Eisers beroepsgrond dat het UWV geen volledig onderzoek heeft gedaan slaagt niet. Bij een aanvraag van een ZW-uitkering is er voor het UWV geen verplichting om de reden van het ontslag te onderzoeken.
5.5.
Anders dan eiser heeft aangevoerd is het niet zo dat het UWV toestemming aan een werkgever moet geven voor een ontslag op staande voet. Ontslag op staande voet is een civiele kwestie tussen een werkgever en een werknemer waarover de kantonrechter kan oordelen. Het UWV heeft alleen bij ontslag om bedrijfseconomische redenen of bij werknemers die meer dan twee jaar arbeidsongeschikt zijn de taak om toestemming te geven voor ontslag. Daar was het bij ontslag van eiser geen sprake van.

Conclusie en gevolgen

6. Het beroep is ongegrond. Dit betekent dat eiser geen gelijk krijgt. Eiser krijgt daarom zijn griffierecht niet terug.

Beslissing

De rechtbank:
- verklaart het beroep ongegrond;
- wijst het verzoek om schadevergoeding af.
Deze uitspraak is gedaan door mr. F. Koster, rechter, in aanwezigheid van J.T. Boddeüs, griffier. Uitgesproken in het openbaar op
griffier
rechter
Een afschrift van deze uitspraak is verzonden aan partijen op:

Informatie over hoger beroep

Een partij die het niet eens is met deze uitspraak, kan een hogerberoepschrift sturen naar de Centrale Raad van Beroep waarin wordt uitgelegd waarom deze partij het niet eens is met deze uitspraak. Het hogerberoepschrift moet worden ingediend binnen zes weken na de dag waarop deze uitspraak is verzonden.
Digitaal hoger beroep instellen kan via “Formulieren en inloggen” op www.rechtspraak.nl.
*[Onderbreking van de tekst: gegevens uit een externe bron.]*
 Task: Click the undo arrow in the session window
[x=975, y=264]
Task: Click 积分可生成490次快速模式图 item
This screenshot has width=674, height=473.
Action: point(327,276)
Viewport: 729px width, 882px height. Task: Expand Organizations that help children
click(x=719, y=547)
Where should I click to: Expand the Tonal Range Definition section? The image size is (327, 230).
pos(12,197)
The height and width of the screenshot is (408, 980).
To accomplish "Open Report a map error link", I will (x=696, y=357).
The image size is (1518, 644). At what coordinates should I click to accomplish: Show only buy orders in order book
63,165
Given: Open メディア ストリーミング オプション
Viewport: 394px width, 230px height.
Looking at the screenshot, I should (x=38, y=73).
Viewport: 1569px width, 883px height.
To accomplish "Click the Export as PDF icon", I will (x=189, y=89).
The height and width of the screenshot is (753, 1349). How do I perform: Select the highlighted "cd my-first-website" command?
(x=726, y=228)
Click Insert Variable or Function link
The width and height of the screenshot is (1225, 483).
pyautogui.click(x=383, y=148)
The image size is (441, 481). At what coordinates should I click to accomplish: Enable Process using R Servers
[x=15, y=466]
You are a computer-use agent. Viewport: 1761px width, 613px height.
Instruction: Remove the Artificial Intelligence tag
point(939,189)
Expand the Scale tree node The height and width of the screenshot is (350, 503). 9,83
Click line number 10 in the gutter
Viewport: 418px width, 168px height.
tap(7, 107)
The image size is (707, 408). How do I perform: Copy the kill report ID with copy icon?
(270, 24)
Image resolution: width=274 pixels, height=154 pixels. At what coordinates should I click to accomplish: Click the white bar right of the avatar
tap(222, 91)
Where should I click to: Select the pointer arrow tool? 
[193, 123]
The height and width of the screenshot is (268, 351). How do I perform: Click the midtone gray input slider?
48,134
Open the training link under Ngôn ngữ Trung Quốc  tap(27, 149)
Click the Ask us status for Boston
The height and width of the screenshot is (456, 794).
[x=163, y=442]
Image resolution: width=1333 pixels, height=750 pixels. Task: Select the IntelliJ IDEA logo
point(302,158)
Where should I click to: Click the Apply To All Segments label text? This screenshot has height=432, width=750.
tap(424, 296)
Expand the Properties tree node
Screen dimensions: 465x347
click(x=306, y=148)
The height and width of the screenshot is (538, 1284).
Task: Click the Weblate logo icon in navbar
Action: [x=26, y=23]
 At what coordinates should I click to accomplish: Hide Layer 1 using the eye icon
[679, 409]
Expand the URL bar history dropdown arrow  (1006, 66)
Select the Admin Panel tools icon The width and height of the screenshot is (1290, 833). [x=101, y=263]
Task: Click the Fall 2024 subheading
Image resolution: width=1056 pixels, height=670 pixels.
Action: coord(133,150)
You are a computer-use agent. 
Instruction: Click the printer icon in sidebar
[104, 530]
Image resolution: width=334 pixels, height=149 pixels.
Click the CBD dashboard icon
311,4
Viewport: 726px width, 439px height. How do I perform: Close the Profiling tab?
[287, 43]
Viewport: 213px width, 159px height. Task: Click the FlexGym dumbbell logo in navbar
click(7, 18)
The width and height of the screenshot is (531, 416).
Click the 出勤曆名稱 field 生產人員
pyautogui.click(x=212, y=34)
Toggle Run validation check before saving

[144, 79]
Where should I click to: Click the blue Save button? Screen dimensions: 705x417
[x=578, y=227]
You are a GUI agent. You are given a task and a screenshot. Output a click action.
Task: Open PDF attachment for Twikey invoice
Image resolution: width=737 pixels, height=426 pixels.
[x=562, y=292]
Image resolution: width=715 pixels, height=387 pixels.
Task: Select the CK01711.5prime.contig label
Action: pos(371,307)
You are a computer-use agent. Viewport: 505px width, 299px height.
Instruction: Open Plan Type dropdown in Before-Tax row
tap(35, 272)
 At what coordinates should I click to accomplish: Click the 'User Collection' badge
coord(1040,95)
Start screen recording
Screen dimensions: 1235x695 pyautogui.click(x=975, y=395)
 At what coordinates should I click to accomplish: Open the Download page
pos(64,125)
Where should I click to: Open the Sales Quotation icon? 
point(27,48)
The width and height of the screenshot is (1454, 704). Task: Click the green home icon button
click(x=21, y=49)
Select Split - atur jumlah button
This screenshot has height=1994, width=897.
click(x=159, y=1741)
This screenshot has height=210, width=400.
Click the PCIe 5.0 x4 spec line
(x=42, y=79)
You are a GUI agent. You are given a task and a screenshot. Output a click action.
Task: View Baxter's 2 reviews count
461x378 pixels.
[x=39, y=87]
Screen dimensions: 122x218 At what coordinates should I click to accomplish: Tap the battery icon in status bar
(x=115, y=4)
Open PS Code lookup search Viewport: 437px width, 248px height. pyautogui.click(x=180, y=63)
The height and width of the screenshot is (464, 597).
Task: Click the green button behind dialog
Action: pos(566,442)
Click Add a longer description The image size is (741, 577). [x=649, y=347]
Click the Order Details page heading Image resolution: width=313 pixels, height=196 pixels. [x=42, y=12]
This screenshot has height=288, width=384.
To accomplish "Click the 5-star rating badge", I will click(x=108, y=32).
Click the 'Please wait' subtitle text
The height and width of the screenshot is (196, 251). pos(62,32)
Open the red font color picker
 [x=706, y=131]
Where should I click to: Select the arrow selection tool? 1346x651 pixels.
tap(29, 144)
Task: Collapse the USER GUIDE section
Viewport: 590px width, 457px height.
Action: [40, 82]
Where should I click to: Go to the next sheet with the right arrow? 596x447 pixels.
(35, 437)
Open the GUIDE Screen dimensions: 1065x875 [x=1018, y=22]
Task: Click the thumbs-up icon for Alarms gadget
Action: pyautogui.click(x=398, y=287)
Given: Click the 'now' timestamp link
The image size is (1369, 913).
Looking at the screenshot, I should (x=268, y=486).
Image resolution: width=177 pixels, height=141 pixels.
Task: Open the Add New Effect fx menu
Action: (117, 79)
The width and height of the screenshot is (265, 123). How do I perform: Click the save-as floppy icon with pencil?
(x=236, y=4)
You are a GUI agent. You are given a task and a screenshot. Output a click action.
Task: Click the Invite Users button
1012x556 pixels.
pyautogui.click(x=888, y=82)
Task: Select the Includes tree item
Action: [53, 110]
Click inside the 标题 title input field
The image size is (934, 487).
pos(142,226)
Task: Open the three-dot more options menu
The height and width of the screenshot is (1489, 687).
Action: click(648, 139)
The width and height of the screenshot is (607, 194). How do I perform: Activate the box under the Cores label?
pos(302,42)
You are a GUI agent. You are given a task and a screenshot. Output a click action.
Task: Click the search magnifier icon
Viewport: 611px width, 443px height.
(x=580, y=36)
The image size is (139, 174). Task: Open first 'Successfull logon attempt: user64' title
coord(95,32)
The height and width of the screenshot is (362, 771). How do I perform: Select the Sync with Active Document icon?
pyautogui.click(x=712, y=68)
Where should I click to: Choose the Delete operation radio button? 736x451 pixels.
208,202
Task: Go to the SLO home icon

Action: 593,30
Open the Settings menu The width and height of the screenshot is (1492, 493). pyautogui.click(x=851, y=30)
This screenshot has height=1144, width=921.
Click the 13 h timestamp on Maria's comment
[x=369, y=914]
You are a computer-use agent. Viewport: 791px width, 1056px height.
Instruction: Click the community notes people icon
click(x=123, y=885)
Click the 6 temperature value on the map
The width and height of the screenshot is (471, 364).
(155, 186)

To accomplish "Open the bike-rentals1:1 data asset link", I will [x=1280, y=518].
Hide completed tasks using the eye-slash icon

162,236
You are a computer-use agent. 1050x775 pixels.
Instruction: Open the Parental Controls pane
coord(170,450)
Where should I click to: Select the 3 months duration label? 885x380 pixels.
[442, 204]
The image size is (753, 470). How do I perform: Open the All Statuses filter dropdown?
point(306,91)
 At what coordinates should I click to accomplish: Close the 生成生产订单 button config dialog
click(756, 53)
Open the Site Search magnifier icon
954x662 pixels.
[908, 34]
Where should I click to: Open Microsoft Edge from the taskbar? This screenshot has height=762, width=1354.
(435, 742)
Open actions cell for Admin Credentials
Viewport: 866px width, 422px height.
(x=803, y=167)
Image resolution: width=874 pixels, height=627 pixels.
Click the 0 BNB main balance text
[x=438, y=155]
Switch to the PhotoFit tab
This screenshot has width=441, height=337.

Hoger beroep instellen kan eventueel ook nog steeds door verzending van een brief aan de Centrale Raad van Beroep, Postbus 16002, 3500 DA Utrecht.
Kan de indiener de behandeling van het hoger beroep niet afwachten, omdat de zaak spoed heeft, dan kan de indiener de voorzieningenrechter van de Centrale Raad van Beroep vragen om een voorlopige voorziening (een tijdelijke maatregel) te treffen.

Bijlage: wettelijk kader

Op grond van artikel 45, eerste lid, onder j, van de ZW weigert het UWV het ziekengeld geheel of gedeeltelijk, tijdelijk of blijvend, indien de verzekerde door zijn doen en laten het Algemeen Werkloosheidsfonds, het Uitvoeringsfonds voor de overheid, de Werkhervattingskas of de eigenrisicodrager benadeelt of zou kunnen benadelen.
Op grond van artikel 45, vierde lid, van de ZW kan het UWV afzien van het opleggen van een maatregel indien daarvoor dringende redenen aanwezig zijn.
Het zevende lid van artikel 45 van de ZW bepaalt dat onder benadeling, als bedoeld in het eerste lid, onderdeel j, mede wordt verstaan de situatie dat de verzekerde zonder deugdelijke grond heeft nagelaten verweer te voeren tegen of heeft ingestemd met een beëindiging van de dienstbetrekking in de periode, bedoeld in artikel 29, eerste lid, van de wet.
Volgens vaste rechtspraak is sprake van een benadelingshandeling in de zin van
artikel 45, eerste lid, aanhef en onder j, van de ZW in situaties waarin een werknemer zijn
recht op loon prijsgeeft op een moment dat het arbeidsongeschiktheidsrisico al is ingetreden. Hiermee is immers een einde gekomen aan de loonbetalingsverplichting van een werkgever
op grond van artikel 7:629 van het Burgerlijk Wetboek, ter vervanging waarvan
vervolgens ziekengeld wordt gevraagd.
Op grond van artikel 7, aanhef en onder a, van het Maatregelenbesluit is de verplichting van de verzekerde zich te onthouden van een benadelingshandeling als bedoeld in onder meer artikel 45, eerste lid, aanhef en onder j, van de ZW, een verplichting van de vierde categorie.
Op grond van artikel 2, eerste lid, van het Maatregelenbesluit, voor zover hier van belang, wordt de hoogte en duur van een op grond van de in artikel 1, onderdelen b tot en met n,
genoemde wetten, op te leggen maatregel, met dien verstande dat de hoogte van de maatregel ten minste € 25,- bedraagt, vastgesteld op:
[…]
c. 25 procent van het uitkeringsbedrag, met een mogelijkheid van afwijking tot ten minste 15 procent of ten hoogste 100 procent van het uitkeringsbedrag, gedurende ten minste vier maanden bij verplichtingen uit de derde categorie, bedoeld in de artikelen 5 en 6;
d. een blijvend gehele weigering van de uitkering bij verplichtingen uit de vierde categorie, bedoeld in artikel 7, tenzij het niet nakomen van de verplichting de belanghebbende niet in overwegende mate kan worden verweten, in welk geval onderdeel c van toepassing is.
Op grond van artikel 8, eerste lid, van de Beleidsregel maatregelen UWV (bijzonderheden vierde categorie) wordt de hoogte van de maatregel vastgesteld op 50% indien er sprake is van verminderde verwijtbaarheid.